### Work instructions
Please repeat only the stretch of records running from the first line through the line that contains "392x245 pixels.".

### Entries shown
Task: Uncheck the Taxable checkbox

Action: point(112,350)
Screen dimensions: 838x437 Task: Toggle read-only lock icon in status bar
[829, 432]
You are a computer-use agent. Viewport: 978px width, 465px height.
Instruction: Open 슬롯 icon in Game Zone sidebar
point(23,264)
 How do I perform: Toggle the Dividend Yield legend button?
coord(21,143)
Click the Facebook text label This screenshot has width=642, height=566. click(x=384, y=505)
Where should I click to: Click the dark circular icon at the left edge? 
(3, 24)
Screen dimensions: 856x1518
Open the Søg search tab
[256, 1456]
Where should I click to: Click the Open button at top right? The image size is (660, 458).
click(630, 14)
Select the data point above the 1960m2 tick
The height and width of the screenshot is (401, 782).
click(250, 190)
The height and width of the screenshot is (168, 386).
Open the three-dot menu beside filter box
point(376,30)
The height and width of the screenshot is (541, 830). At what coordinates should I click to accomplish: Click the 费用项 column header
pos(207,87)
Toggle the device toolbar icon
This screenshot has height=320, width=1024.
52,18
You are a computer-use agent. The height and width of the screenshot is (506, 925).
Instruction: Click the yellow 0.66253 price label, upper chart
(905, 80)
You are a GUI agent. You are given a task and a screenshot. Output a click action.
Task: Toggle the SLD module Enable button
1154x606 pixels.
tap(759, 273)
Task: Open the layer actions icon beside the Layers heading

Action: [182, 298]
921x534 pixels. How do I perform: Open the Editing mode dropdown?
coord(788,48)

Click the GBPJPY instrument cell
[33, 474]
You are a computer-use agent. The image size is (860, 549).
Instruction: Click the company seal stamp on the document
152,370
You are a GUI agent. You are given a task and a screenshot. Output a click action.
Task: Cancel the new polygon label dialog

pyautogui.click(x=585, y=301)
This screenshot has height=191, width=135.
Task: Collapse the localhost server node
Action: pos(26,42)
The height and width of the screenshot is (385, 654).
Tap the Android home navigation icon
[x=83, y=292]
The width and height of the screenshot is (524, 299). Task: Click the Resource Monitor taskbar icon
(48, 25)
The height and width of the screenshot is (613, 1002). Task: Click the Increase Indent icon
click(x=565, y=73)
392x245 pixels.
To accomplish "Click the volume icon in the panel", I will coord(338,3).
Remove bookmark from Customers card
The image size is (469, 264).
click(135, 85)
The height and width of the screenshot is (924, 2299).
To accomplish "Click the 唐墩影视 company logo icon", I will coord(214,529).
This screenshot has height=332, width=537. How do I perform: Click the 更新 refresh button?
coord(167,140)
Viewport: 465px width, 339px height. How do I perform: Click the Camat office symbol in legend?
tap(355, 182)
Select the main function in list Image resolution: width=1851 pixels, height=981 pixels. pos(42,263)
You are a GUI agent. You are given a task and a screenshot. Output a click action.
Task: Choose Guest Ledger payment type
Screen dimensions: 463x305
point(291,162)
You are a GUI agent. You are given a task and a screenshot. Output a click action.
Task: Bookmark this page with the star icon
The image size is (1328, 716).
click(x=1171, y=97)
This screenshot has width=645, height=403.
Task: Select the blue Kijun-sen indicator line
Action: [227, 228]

### Worked solution
Task: Uncheck the Taxable checkbox

Action: point(112,350)
Screen dimensions: 838x437 Task: Toggle read-only lock icon in status bar
[829, 432]
You are a computer-use agent. Viewport: 978px width, 465px height.
Instruction: Open 슬롯 icon in Game Zone sidebar
point(23,264)
 How do I perform: Toggle the Dividend Yield legend button?
coord(21,143)
Click the Facebook text label This screenshot has width=642, height=566. click(x=384, y=505)
Where should I click to: Click the dark circular icon at the left edge? 
(3, 24)
Screen dimensions: 856x1518
Open the Søg search tab
[256, 1456]
Where should I click to: Click the Open button at top right? The image size is (660, 458).
click(630, 14)
Select the data point above the 1960m2 tick
The height and width of the screenshot is (401, 782).
click(250, 190)
The height and width of the screenshot is (168, 386).
Open the three-dot menu beside filter box
point(376,30)
The height and width of the screenshot is (541, 830). At what coordinates should I click to accomplish: Click the 费用项 column header
pos(207,87)
Toggle the device toolbar icon
This screenshot has height=320, width=1024.
52,18
You are a computer-use agent. The height and width of the screenshot is (506, 925).
Instruction: Click the yellow 0.66253 price label, upper chart
(905, 80)
You are a GUI agent. You are given a task and a screenshot. Output a click action.
Task: Toggle the SLD module Enable button
1154x606 pixels.
tap(759, 273)
Task: Open the layer actions icon beside the Layers heading

Action: [182, 298]
921x534 pixels. How do I perform: Open the Editing mode dropdown?
coord(788,48)

Click the GBPJPY instrument cell
[33, 474]
You are a computer-use agent. The image size is (860, 549).
Instruction: Click the company seal stamp on the document
152,370
You are a GUI agent. You are given a task and a screenshot. Output a click action.
Task: Cancel the new polygon label dialog

pyautogui.click(x=585, y=301)
This screenshot has height=191, width=135.
Task: Collapse the localhost server node
Action: pos(26,42)
The height and width of the screenshot is (385, 654).
Tap the Android home navigation icon
[x=83, y=292]
The width and height of the screenshot is (524, 299). Task: Click the Resource Monitor taskbar icon
(48, 25)
The height and width of the screenshot is (613, 1002). Task: Click the Increase Indent icon
click(x=565, y=73)
392x245 pixels.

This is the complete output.